This exercise is helpful in confirming our intuitions both that A) stock prices have to eventually be grounded in economic reality, and B) this law is statistical in nature and there are plenty of times and places where it seems to go quite a while without being enforced. Some countries seem to have hit the nail on the head over the course of the sample period, such as France, Germany, Hong Kong, and Japan. Others have had markets that seem to have overshot their economy for decades, such as Mexico, while for others it’s the other way around, such as China. This is exactly what we would expect from a financial market process where random forces play a large role. But looking at either the mean or median across these different markets we see that the price-to-GDP ratio exhibits no significant trend up or down.

Indeed, not only is there no significant trend over time, both series exhibit strong evidence of mean-reverting behavior; if you observe the ratio is higher than average one year, it’s much more likely than not that it will be lower next year, and vice versa. So valuations, though constantly bouncing up and down chaotically, are more or less constant in the long run and eventually come back to their mean. Imagine an easily distracted dog tied to a post with an elastic band and you’ll have a good metaphor for stock market valuation, and indeed of the minds of many investors.

If valuations are mean-reverting that means that when prices get out ahead of fundamentals that we should expect that either A) fundamentals will soon “catch up”, growing faster than usual, or B) prices will fall back down, or at least increase slower than usual. Looking at the data, which do we see? A little bit of both, actually. Returning to the US market, we do indeed see that when the price-to-earnings ratio is relatively high, earnings growth over the subsequent year is usually higher than average.

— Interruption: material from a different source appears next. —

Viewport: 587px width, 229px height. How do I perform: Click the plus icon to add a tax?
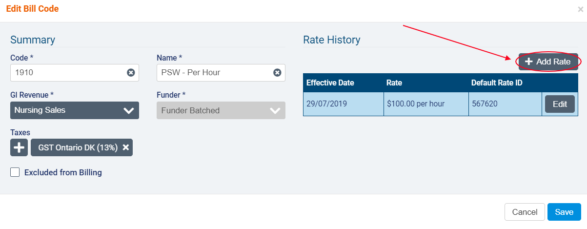tap(19, 147)

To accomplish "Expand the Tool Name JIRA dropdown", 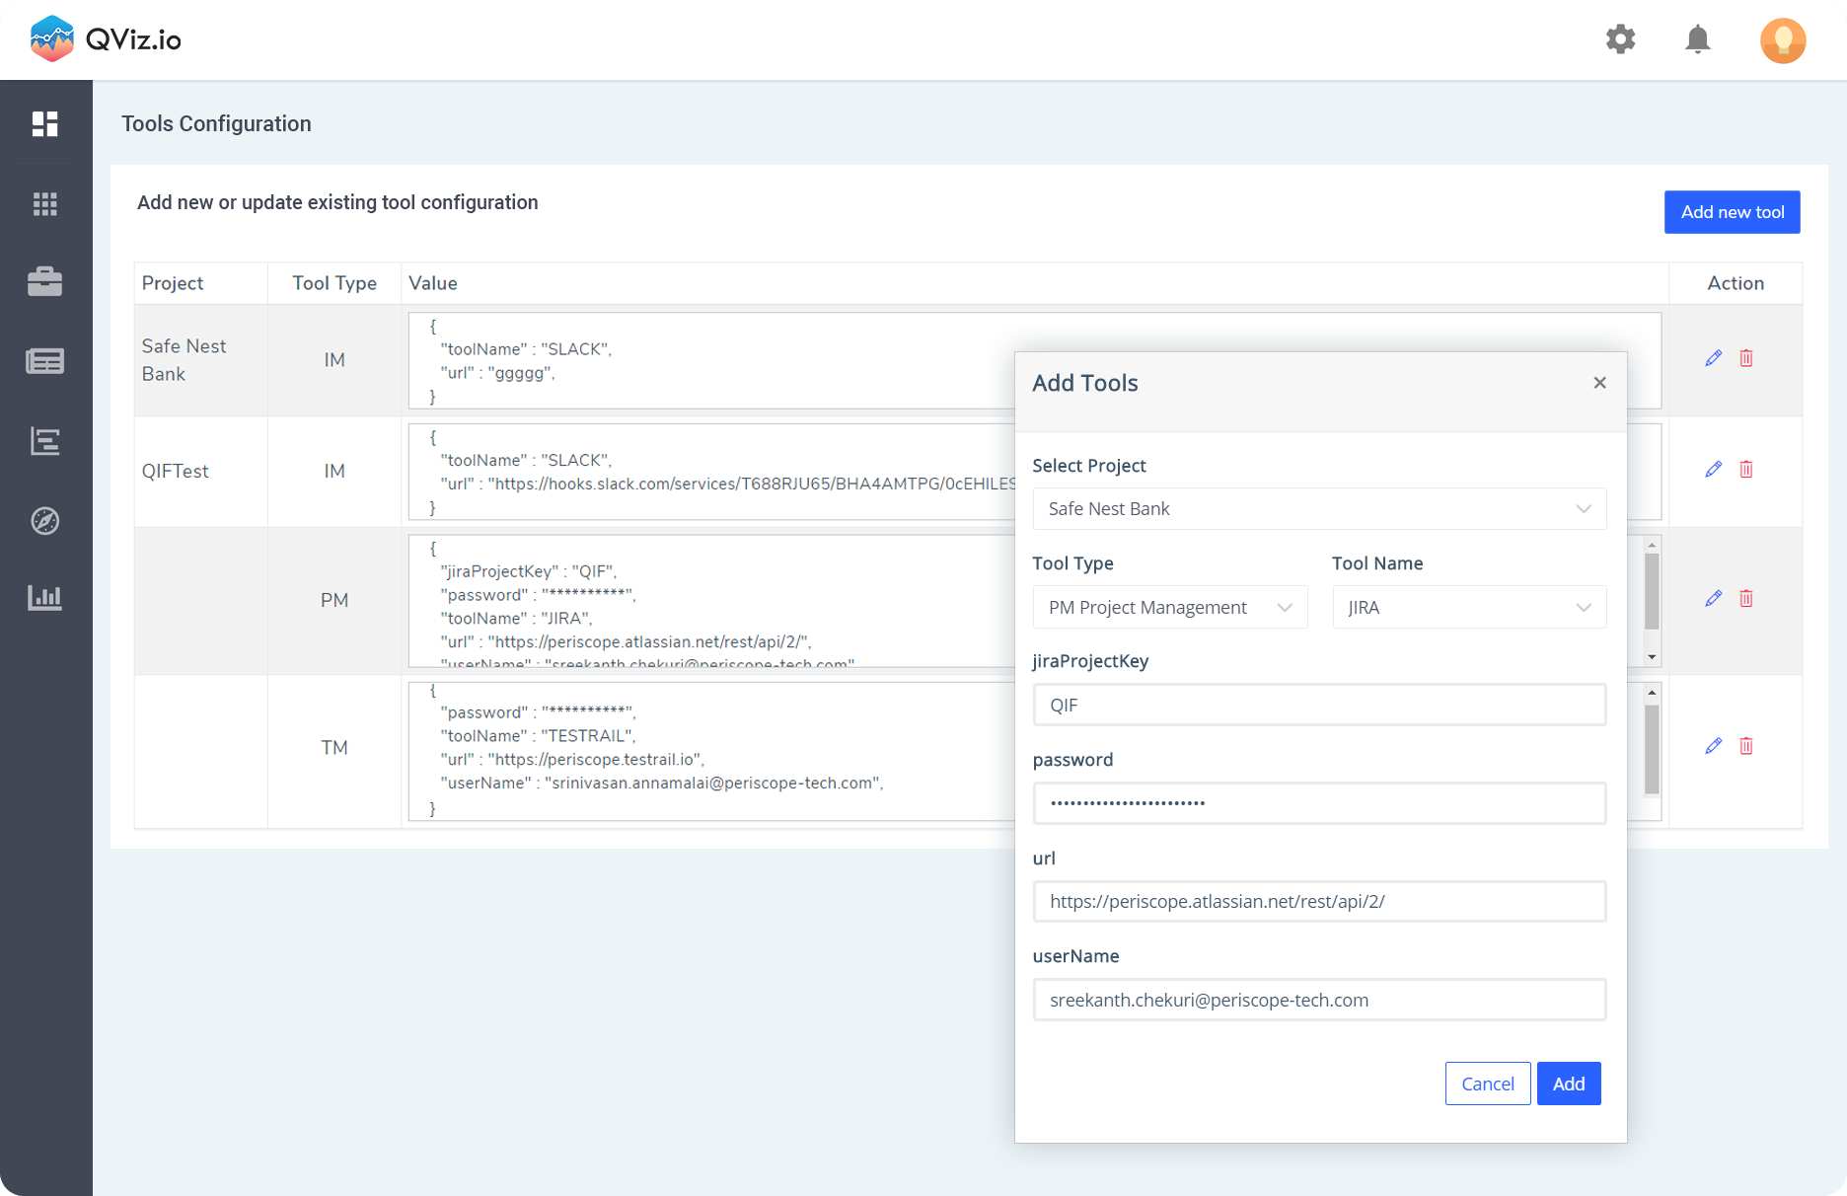I will (x=1468, y=608).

Most of the action here though is coming from recoveries from recession. During deep recessions, the P/E ratio based on last-year earnings often shoots up as earnings fall faster than prices. You can see this clearly in the graph above of the growth of prices, earnings, and P/E around the time of the ’08-’09 financial crisis. The P/E ratio shot up to an all-time high during that period as earnings fell off a cliff, but they quickly recovered the next year. Outside of these recovery periods, however, earnings growth exhibits little predictability. During times when the P/E ratio is high not because earnings have declined but because prices have increased – that is, during bull markets – the P/E ratio does not do a good job predicting earnings growth. Indeed, the most common way people forecast earnings growth – by extrapolating recent growth – is the opposite of effective. Last year’s earnings growth has zero relation to next year’s earnings growth, and the last ten year’s average earnings growth is slightly negatively correlated to next year’s earnings growth.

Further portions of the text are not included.